== THE TASK ==
Counting case-sensitively, how many lines in the items below contain the string "name"? Reply with the number alone.

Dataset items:

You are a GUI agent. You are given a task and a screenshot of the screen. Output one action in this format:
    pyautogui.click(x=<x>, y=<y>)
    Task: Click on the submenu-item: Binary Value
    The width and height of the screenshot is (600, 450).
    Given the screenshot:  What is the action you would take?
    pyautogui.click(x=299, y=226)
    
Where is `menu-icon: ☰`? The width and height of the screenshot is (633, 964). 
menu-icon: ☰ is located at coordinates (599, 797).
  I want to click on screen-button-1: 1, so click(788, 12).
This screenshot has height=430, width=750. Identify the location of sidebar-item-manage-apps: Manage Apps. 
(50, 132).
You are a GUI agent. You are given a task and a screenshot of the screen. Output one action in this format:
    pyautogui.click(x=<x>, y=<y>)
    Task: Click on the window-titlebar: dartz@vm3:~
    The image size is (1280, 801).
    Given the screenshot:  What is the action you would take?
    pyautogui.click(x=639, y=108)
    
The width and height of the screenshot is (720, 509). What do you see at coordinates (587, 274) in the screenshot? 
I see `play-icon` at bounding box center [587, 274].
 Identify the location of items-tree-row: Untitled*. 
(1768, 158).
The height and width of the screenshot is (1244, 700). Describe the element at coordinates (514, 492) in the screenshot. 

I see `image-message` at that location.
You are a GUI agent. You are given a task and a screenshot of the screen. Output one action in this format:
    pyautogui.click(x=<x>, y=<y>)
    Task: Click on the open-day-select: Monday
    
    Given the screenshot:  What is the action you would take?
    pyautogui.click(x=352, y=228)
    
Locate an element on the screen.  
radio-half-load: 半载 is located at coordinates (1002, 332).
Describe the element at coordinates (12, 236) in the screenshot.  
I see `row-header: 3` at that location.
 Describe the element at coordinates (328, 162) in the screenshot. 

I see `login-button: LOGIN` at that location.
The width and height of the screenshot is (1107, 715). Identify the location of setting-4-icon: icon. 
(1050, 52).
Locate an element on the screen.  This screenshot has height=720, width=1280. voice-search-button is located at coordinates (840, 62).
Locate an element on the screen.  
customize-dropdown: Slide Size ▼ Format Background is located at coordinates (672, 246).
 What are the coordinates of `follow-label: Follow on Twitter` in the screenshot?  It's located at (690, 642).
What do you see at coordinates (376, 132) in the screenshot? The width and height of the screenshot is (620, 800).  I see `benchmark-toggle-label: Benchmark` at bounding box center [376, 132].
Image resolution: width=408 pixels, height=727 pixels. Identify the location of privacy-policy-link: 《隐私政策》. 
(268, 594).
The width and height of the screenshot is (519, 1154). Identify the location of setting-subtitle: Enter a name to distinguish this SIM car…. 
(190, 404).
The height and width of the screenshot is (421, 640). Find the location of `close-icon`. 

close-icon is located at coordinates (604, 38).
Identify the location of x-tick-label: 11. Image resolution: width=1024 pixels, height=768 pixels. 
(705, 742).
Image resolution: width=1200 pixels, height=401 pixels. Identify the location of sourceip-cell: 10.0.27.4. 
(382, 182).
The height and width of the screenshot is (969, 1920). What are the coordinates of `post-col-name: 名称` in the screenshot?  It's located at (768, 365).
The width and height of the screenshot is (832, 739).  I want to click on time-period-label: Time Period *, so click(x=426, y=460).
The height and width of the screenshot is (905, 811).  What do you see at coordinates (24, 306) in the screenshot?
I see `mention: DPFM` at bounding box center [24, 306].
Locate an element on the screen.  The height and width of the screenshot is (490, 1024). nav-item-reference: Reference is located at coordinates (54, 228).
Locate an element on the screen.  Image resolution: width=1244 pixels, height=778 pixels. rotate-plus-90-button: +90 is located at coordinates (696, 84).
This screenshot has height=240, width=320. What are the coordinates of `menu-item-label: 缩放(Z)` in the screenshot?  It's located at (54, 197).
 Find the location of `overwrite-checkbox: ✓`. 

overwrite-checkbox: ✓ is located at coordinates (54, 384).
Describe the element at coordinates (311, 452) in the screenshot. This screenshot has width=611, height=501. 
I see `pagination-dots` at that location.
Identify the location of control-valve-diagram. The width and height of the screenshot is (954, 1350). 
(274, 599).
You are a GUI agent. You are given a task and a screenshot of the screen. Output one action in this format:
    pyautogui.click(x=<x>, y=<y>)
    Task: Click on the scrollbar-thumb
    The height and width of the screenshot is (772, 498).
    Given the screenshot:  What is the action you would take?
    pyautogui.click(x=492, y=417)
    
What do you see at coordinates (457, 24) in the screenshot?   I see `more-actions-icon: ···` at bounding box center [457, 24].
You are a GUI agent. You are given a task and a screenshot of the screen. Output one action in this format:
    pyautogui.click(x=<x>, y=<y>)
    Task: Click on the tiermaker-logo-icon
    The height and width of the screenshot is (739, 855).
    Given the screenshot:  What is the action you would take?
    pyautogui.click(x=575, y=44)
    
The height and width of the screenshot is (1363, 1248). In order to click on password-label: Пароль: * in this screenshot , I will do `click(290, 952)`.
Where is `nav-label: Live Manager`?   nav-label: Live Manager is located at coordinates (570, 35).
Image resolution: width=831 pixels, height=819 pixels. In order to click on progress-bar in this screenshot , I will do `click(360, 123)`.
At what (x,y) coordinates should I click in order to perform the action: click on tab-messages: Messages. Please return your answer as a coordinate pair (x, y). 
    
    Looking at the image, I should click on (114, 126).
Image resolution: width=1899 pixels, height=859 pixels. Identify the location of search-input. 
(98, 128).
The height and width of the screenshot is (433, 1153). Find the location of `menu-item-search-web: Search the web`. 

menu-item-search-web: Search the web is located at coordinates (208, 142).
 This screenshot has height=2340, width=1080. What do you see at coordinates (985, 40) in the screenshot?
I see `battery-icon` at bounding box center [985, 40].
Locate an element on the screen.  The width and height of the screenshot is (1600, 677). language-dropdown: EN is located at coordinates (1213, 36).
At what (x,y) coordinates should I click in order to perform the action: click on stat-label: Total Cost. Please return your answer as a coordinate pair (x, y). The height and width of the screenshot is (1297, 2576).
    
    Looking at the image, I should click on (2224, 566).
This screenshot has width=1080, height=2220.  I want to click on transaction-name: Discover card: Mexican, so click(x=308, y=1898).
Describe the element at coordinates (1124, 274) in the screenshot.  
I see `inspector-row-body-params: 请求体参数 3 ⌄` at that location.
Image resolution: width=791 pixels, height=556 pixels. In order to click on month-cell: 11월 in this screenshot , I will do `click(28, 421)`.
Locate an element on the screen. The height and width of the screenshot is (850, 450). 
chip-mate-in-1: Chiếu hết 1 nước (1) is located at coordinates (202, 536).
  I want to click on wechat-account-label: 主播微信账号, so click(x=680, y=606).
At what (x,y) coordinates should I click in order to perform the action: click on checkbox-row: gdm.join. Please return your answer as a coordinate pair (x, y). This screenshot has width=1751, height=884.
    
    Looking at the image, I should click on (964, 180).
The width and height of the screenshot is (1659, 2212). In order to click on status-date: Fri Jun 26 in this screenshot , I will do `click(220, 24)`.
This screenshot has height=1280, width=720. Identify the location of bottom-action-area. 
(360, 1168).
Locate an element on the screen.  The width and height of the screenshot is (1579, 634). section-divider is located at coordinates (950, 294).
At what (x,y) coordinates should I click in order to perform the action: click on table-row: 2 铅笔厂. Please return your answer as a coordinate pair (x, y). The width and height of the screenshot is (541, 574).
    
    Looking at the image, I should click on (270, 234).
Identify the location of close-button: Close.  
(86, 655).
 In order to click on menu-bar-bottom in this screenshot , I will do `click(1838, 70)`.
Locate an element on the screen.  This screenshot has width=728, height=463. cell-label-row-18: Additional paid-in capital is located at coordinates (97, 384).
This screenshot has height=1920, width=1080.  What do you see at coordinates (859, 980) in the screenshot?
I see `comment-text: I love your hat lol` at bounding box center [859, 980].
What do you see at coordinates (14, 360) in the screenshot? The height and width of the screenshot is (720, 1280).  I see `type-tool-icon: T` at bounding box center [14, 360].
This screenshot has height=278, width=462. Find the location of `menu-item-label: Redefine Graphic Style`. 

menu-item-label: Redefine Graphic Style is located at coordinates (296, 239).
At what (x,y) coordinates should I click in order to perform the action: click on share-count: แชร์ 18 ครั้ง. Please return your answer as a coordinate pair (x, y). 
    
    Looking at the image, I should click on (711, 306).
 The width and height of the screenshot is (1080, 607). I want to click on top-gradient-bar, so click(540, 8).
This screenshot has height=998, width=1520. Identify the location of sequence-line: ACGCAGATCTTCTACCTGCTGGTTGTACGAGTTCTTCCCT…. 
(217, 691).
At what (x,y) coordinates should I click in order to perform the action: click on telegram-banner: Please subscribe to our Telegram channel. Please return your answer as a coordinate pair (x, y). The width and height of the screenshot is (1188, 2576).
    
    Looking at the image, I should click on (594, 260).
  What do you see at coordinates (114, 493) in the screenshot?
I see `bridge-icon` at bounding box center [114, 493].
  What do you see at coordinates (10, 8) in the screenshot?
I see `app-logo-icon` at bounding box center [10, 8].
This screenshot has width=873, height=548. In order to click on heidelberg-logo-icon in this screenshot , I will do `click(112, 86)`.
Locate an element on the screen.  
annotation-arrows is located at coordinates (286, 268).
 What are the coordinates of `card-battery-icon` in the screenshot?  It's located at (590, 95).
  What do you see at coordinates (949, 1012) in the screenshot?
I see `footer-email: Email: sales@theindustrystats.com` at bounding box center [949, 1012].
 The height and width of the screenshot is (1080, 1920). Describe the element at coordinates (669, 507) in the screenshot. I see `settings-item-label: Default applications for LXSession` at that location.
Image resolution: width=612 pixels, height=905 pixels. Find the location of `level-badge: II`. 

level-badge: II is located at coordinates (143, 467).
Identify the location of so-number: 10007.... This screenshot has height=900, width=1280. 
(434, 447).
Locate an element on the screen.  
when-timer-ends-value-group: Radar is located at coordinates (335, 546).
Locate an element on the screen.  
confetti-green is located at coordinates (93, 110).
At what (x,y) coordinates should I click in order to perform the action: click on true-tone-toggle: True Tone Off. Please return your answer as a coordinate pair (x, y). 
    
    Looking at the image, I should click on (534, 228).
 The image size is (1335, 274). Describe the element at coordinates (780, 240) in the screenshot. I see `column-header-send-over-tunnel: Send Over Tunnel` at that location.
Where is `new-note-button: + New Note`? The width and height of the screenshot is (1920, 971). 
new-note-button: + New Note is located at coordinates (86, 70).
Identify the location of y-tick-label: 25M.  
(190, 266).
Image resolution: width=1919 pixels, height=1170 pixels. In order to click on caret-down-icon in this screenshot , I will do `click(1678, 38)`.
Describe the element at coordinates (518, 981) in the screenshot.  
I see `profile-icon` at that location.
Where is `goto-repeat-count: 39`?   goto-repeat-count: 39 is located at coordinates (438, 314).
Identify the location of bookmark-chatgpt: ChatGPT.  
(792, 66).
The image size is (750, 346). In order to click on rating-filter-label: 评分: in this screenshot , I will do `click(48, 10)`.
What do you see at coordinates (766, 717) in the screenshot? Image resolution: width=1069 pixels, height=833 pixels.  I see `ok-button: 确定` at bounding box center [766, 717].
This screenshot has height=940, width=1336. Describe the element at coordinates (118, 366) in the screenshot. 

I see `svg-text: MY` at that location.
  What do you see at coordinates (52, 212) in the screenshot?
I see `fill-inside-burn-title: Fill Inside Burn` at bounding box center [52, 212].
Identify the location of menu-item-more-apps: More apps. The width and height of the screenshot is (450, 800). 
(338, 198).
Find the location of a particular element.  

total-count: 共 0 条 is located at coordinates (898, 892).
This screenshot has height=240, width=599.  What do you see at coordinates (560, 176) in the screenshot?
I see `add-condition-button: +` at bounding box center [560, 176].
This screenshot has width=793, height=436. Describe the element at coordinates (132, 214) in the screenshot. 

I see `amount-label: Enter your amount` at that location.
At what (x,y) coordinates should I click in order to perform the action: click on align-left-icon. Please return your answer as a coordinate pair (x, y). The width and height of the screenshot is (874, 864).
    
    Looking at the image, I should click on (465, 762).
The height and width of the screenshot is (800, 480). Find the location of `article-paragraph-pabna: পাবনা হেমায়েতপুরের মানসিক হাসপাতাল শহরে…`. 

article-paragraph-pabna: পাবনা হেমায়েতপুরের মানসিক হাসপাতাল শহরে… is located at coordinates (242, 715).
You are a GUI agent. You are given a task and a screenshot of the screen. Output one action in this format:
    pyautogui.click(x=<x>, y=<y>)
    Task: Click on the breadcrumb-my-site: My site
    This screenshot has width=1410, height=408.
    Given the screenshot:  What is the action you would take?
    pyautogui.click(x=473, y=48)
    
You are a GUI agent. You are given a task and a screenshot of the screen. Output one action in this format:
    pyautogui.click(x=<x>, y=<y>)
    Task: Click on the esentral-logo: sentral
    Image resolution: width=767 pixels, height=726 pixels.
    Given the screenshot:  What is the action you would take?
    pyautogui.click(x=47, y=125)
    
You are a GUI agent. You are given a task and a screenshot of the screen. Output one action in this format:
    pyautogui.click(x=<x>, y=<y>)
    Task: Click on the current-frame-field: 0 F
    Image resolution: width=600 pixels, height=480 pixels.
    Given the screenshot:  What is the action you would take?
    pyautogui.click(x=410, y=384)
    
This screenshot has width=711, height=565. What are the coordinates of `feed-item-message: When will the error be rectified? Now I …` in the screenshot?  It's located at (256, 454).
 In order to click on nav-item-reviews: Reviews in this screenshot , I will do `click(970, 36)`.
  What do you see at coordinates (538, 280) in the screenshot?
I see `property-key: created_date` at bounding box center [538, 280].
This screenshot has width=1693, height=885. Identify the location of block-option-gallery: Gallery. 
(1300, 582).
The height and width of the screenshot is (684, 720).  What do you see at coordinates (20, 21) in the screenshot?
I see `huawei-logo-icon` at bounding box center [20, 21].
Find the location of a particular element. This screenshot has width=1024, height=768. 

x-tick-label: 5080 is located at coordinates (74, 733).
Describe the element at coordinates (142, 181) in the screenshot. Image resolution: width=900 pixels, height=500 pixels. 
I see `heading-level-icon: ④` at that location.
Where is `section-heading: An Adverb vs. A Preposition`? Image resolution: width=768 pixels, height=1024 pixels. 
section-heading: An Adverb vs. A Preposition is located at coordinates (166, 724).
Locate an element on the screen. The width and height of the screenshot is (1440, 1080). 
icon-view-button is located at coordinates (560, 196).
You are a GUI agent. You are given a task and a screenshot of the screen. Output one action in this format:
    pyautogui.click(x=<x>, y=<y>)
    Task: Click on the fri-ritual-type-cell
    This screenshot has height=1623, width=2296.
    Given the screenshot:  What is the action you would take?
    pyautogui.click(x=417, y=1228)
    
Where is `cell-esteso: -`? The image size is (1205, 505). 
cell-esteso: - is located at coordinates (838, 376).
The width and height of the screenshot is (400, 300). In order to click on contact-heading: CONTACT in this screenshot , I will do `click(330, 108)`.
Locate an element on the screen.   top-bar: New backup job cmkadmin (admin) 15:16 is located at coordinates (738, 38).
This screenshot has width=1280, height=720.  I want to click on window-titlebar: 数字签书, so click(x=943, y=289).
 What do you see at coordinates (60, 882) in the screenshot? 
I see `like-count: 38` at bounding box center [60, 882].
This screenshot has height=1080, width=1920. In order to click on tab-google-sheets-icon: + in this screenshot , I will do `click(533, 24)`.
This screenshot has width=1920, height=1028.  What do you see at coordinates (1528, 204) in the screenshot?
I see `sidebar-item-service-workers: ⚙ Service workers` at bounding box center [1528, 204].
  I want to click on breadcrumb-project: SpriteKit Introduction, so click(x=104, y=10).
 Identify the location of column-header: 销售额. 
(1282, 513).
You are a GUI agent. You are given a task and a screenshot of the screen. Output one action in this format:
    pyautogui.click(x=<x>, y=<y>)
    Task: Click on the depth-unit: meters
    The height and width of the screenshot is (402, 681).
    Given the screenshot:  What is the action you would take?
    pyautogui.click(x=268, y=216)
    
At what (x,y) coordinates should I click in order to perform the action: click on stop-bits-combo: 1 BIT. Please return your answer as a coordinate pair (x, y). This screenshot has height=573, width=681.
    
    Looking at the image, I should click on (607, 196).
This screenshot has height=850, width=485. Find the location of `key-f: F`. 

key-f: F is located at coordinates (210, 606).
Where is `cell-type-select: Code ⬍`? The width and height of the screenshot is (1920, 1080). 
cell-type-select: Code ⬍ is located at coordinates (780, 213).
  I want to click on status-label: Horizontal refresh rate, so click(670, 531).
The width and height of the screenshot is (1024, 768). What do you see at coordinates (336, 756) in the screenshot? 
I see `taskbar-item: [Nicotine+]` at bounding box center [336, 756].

== WRITTEN SOLUTION ==
3